----- Data for this exercise -----
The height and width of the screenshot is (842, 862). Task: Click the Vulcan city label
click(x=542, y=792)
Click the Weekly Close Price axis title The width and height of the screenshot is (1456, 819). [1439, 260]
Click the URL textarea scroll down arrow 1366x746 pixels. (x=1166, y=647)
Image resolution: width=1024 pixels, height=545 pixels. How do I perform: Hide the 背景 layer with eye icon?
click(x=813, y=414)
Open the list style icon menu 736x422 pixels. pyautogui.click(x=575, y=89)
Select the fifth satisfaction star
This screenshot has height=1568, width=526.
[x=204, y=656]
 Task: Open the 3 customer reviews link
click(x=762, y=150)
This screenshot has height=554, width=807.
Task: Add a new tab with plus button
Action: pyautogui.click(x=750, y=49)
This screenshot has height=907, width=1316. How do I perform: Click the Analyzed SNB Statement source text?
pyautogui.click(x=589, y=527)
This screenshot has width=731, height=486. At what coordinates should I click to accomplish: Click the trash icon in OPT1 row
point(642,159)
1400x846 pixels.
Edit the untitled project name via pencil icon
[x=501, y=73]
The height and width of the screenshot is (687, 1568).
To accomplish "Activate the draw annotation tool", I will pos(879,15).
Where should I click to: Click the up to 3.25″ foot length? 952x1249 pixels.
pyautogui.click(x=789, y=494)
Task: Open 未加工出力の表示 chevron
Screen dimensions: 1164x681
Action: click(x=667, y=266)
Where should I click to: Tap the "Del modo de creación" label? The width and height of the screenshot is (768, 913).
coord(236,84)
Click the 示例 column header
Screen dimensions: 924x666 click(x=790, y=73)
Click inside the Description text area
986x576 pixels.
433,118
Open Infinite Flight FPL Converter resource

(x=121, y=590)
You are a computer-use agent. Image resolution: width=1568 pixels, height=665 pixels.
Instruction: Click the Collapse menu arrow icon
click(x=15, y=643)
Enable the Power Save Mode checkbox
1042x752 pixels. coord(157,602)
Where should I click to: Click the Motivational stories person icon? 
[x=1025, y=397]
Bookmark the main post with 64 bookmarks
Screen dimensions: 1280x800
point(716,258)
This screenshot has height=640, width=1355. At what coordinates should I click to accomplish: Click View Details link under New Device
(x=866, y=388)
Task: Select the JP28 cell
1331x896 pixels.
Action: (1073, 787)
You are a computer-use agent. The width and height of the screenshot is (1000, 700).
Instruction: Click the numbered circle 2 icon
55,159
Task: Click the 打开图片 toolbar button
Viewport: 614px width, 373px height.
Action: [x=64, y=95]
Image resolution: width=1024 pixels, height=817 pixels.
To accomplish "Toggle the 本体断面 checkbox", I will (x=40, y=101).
-----
◆ What you have to do ◆
Scan the listing above for the line that has "Instruction: Click the Collapse", then copy exactly from that line through the line that has "Task: Select the JP28 cell".

◆ Answer box ◆
Instruction: Click the Collapse menu arrow icon
click(x=15, y=643)
Enable the Power Save Mode checkbox
1042x752 pixels. coord(157,602)
Where should I click to: Click the Motivational stories person icon? 
[x=1025, y=397]
Bookmark the main post with 64 bookmarks
Screen dimensions: 1280x800
point(716,258)
This screenshot has height=640, width=1355. At what coordinates should I click to accomplish: Click View Details link under New Device
(x=866, y=388)
Task: Select the JP28 cell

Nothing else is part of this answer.